Cosimo eilte zu seiner Kommode und holte ein in Seide eingewickeltes und mit einer Schleife verziertes Päckchen aus der obersten Schublade. Darin war ein Handspiegel, ein Geschenk an seine Cousine zu ihrer bevorstehenden Verlobung. Doch die alte Handschrift war jetzt wichtiger. Er würde seiner Cousine ein anderes Geschenk machen. Hastig riss er die Schleife auf, streifte den Stoff von dem Spiegel und reichte ihn seinem Freund. Der drehte das Pergament, sodass die Schrift auf dem Kopf stand und hielt den Spiegel so, dass sich die Zeilen darin abbildeten.

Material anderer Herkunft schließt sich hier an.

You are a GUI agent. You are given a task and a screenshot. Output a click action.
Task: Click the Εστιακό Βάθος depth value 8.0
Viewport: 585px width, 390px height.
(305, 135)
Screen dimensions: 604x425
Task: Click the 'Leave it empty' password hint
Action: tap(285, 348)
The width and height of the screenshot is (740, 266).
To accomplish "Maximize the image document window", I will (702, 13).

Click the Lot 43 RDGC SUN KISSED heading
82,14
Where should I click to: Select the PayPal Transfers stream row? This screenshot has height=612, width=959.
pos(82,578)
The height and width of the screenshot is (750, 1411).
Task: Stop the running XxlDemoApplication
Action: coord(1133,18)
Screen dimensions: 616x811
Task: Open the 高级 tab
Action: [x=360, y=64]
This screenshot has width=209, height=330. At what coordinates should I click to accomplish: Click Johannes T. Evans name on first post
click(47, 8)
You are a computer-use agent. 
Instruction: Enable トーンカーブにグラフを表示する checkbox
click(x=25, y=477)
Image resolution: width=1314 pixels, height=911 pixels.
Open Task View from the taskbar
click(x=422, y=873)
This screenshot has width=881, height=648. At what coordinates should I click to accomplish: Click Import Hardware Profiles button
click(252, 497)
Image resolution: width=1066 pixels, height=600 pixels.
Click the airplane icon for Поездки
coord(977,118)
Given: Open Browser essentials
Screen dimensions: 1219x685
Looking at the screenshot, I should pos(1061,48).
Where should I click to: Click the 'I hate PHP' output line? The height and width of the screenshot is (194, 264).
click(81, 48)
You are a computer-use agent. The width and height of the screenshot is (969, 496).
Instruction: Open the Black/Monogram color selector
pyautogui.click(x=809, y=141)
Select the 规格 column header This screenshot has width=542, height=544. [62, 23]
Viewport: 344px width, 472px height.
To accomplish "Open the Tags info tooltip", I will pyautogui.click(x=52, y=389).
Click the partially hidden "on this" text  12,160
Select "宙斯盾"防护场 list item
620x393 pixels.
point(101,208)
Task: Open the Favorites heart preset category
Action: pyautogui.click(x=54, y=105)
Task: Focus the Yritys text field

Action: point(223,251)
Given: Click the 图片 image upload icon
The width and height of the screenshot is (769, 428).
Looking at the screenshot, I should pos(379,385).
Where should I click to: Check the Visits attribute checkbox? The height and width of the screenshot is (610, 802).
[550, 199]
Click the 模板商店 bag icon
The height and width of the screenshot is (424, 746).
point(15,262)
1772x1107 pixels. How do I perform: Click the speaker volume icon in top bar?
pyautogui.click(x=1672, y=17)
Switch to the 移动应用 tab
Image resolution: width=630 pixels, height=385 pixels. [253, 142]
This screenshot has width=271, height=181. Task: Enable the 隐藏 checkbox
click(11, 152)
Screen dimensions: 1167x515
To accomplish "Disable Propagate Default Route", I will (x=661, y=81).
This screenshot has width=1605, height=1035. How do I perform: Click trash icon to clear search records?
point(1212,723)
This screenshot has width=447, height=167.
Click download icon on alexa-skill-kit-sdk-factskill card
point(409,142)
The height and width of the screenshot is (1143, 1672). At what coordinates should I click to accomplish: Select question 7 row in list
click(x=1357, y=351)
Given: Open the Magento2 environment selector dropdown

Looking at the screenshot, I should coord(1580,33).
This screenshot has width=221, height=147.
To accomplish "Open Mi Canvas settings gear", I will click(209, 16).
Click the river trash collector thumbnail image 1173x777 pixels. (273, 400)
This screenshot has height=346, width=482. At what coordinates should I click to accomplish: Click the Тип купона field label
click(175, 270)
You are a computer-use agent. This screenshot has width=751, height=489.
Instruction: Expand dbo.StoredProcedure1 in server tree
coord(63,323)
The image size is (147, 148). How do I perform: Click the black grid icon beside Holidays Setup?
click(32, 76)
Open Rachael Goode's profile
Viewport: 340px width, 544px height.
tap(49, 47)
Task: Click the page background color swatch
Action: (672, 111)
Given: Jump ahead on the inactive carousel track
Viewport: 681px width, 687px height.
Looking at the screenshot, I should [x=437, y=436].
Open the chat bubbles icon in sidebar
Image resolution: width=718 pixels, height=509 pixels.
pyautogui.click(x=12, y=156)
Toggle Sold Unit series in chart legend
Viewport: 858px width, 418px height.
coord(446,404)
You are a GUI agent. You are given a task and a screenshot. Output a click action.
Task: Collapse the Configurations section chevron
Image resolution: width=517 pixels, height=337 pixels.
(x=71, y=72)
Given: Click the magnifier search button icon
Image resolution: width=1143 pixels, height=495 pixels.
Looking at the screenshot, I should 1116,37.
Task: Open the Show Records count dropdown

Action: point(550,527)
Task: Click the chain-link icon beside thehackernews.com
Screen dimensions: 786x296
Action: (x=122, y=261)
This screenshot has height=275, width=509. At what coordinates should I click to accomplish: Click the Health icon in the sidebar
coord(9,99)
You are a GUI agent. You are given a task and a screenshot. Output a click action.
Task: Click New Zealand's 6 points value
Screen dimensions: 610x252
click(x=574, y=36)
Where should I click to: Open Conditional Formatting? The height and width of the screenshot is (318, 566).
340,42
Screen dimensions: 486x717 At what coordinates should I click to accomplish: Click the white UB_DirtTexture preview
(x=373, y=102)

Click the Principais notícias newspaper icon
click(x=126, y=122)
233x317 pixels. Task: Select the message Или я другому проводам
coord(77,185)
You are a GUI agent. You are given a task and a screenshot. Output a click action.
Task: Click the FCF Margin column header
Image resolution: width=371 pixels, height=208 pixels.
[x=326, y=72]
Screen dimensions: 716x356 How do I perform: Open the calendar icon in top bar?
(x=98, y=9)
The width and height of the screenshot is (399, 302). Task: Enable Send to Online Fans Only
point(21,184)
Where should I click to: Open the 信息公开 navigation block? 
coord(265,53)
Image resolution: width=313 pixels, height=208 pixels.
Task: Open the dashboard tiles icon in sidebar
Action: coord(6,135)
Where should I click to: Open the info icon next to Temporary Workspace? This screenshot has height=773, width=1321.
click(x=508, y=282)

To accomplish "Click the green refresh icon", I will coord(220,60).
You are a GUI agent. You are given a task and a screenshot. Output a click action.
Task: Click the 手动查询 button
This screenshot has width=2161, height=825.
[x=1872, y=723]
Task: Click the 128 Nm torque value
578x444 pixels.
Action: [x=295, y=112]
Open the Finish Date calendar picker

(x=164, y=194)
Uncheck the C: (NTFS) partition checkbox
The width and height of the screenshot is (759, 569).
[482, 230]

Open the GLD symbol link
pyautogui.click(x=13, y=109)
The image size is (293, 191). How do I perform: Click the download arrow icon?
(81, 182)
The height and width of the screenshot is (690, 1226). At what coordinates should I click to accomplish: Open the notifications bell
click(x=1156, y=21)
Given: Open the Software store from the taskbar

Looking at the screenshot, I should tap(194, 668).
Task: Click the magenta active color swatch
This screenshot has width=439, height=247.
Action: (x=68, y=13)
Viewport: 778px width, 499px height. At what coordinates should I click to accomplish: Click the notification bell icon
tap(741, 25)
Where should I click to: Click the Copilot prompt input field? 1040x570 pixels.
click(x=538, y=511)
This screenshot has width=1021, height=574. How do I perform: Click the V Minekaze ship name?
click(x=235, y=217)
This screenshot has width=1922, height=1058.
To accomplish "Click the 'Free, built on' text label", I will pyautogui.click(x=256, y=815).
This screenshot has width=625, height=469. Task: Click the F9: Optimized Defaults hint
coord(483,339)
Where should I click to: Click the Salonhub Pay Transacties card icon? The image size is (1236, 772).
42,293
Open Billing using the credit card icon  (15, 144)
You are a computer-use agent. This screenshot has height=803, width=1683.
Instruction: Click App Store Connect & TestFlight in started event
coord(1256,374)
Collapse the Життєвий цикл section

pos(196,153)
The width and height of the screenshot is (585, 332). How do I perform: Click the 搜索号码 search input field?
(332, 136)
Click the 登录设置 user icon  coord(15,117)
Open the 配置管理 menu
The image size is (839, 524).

»Das ist es«, sagte er, heiser vor Aufregung. »Ich dachte mir gleich, dass es mir bekannt vorkommt. Das sind hebräische Buchstaben.« Er richtete sich auf und sah Cosimo triumphierend an. »Hebräische Buchstaben, geschrieben in Spiegelschrift.«

Mit Hilfe des Spiegels entschlüsselten sie bald auch den Rest. Cosimo hatte nicht übertrieben, nahezu jedes Wort hatte seinen eigenen Code. Bei manchen waren nur die Buchstaben spiegelverkehrt, oder man musste das Wort rückwärts lesen, um seine Bedeutung zu erkennen. Doch meist war es viel komplizierter. Und oft genug mussten sie den Spiegel mehrmals anwenden, bis sich ihnen schließlich die wahre Bedeutung eines Wortes enthüllte. Aber sie ließen nicht locker. Ihre Wangen glühten vor Eifer, vergessen waren Kälte und Müdigkeit. Sie waren wie besessen. Cosimos Feder zuckte über das Papier, während Giacomo ihm Buchstaben für Buchstaben diktierte. Und endlich, als sich der neue Tag mit dem ersten Lichtschimmer und dem Morgengesang der Vögel ankündigte, war es geschafft – klar und deutlich lag der Text des alten Pergaments vor ihnen.

»Lies vor«, sagte Giacomo und stieß Cosimo in die Seite.

»Ich bin viel zu nervös.«

Cosimo räusperte sich. Seine Stimme klang seltsam heiser, als er langsam und stockend begann.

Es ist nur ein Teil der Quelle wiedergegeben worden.